Problem details: Please keep to the lines below from the one with "Servicios (1376, 25)" through the one with "You are a GUI", and restate them word for word, ends included.

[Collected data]

○ ○ ○ ○

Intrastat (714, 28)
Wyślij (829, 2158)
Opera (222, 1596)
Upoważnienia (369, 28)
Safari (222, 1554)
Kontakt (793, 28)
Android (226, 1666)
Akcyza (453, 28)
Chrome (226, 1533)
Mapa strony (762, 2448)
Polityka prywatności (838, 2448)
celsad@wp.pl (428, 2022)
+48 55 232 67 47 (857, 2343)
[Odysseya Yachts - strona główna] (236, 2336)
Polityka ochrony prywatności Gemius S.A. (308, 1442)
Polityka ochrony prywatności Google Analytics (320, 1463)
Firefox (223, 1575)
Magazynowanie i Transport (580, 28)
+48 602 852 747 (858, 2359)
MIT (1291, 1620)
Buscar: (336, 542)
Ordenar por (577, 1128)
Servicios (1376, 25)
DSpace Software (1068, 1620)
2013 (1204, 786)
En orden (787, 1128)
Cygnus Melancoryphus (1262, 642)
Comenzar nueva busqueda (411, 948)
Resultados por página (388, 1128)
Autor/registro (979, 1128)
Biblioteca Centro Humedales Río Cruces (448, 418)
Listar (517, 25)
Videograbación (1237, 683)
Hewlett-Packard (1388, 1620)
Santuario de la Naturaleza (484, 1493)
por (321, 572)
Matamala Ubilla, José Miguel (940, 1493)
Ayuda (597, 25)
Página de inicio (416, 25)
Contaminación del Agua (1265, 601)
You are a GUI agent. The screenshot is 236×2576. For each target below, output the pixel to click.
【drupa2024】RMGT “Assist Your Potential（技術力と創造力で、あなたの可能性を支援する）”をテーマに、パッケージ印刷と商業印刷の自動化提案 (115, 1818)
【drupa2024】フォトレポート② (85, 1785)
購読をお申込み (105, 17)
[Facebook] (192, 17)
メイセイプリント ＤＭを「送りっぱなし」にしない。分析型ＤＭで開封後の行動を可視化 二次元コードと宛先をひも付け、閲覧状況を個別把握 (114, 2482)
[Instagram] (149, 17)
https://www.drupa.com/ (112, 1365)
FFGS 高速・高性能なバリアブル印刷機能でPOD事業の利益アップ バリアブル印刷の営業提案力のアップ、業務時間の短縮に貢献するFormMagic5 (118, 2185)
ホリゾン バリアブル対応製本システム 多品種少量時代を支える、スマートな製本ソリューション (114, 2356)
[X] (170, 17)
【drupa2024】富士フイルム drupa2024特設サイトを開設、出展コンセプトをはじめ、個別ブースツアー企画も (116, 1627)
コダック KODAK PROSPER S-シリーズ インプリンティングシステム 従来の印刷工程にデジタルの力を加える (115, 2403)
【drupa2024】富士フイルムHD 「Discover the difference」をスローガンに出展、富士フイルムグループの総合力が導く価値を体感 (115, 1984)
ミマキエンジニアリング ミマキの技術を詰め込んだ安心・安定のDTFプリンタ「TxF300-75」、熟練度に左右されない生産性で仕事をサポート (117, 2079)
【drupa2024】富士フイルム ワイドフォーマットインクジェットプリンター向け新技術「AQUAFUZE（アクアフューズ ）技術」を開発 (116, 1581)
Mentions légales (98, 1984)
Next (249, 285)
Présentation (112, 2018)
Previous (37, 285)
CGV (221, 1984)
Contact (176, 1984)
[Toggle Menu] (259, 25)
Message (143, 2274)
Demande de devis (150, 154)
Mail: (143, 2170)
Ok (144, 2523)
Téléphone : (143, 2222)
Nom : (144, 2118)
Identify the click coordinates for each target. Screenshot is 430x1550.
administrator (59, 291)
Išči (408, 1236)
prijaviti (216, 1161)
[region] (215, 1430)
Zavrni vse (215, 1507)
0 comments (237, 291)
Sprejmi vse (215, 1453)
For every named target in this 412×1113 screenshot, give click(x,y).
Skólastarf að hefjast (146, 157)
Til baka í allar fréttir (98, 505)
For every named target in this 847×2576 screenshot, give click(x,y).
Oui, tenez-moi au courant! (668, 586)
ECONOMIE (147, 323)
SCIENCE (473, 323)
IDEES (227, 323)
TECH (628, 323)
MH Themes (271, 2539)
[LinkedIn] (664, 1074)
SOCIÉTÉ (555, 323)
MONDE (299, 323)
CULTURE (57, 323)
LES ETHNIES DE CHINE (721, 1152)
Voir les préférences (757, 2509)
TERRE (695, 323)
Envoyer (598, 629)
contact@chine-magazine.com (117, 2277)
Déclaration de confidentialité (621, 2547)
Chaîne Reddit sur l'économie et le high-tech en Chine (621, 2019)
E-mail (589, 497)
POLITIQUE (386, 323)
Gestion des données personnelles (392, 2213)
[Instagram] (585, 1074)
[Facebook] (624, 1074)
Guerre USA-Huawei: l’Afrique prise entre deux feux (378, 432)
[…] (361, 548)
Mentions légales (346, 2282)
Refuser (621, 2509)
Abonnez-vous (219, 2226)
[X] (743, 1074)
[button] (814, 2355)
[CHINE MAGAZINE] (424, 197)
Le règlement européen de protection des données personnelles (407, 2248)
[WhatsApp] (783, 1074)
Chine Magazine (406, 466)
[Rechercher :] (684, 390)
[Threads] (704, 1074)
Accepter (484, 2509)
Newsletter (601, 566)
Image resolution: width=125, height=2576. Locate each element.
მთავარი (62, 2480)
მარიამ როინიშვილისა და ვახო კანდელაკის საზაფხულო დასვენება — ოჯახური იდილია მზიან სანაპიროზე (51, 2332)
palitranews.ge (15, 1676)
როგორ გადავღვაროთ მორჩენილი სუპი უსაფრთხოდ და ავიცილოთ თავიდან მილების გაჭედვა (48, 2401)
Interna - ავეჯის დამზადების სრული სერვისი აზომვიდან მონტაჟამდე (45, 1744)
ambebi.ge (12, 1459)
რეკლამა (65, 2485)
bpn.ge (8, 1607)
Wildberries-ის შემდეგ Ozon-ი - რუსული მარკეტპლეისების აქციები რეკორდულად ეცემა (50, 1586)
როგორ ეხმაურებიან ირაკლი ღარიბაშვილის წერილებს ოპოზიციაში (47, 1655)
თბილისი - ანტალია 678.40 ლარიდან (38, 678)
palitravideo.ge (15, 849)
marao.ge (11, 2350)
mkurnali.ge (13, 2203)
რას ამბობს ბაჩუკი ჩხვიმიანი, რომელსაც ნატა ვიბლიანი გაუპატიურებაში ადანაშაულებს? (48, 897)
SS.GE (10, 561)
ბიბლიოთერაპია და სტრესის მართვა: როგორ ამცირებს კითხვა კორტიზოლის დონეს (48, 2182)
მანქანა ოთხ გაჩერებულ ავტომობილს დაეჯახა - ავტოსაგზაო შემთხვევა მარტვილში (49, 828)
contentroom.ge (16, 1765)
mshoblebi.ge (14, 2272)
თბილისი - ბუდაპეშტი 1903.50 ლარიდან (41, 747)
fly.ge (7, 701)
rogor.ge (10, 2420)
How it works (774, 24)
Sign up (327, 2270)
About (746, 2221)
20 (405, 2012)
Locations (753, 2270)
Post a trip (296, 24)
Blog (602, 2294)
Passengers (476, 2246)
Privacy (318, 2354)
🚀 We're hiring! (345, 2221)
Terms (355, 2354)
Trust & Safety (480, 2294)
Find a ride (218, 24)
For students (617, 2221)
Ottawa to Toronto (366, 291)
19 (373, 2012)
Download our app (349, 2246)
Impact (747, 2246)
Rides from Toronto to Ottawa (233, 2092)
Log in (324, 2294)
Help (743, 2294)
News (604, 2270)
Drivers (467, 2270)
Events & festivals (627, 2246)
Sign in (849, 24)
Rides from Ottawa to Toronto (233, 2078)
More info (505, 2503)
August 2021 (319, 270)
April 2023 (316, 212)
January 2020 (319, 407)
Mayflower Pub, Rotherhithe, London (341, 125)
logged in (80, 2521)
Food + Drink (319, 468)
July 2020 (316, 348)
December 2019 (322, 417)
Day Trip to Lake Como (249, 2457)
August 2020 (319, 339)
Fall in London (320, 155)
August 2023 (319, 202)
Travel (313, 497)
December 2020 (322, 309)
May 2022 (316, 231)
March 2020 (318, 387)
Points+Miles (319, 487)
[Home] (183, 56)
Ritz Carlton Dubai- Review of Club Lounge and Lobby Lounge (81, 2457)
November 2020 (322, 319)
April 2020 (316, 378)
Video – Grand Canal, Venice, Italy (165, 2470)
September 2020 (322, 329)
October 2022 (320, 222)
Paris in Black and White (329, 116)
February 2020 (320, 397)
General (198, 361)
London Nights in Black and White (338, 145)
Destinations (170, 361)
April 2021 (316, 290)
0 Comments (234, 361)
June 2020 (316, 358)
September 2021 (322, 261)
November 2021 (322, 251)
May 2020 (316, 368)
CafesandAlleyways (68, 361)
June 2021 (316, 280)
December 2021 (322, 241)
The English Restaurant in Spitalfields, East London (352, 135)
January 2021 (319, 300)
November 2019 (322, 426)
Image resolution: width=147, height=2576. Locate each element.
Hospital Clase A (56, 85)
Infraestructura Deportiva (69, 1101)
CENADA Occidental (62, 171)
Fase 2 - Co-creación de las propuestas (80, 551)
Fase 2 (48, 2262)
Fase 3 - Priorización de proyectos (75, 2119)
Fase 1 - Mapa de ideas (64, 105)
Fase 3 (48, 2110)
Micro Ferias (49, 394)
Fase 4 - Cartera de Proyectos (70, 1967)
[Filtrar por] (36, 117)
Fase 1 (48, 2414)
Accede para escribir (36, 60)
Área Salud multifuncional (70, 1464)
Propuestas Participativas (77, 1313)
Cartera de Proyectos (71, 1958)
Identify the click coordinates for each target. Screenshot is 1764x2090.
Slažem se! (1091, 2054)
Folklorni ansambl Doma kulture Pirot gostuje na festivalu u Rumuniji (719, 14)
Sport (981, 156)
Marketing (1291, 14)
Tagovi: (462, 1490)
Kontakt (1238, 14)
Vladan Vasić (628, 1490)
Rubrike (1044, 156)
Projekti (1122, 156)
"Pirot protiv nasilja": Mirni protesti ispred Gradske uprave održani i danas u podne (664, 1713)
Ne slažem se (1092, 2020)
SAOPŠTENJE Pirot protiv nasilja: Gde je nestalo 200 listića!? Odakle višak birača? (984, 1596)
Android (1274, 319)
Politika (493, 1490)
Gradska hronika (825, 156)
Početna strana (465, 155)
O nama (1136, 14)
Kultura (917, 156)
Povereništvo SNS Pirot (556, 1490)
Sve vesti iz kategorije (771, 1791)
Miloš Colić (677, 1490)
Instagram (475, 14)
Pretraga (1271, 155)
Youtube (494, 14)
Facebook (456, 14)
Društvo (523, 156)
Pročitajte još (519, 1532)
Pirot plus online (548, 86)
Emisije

○ ○ ○ ○

Result for this task:
Servicios (1376, 25)
DSpace Software (1068, 1620)
2013 (1204, 786)
En orden (787, 1128)
Cygnus Melancoryphus (1262, 642)
Comenzar nueva busqueda (411, 948)
Resultados por página (388, 1128)
Autor/registro (979, 1128)
Biblioteca Centro Humedales Río Cruces (448, 418)
Listar (517, 25)
Videograbación (1237, 683)
Hewlett-Packard (1388, 1620)
Santuario de la Naturaleza (484, 1493)
por (321, 572)
Matamala Ubilla, José Miguel (940, 1493)
Ayuda (597, 25)
Página de inicio (416, 25)
Contaminación del Agua (1265, 601)
You are a GUI agent. The screenshot is 236×2576. For each target below, output the pixel to click.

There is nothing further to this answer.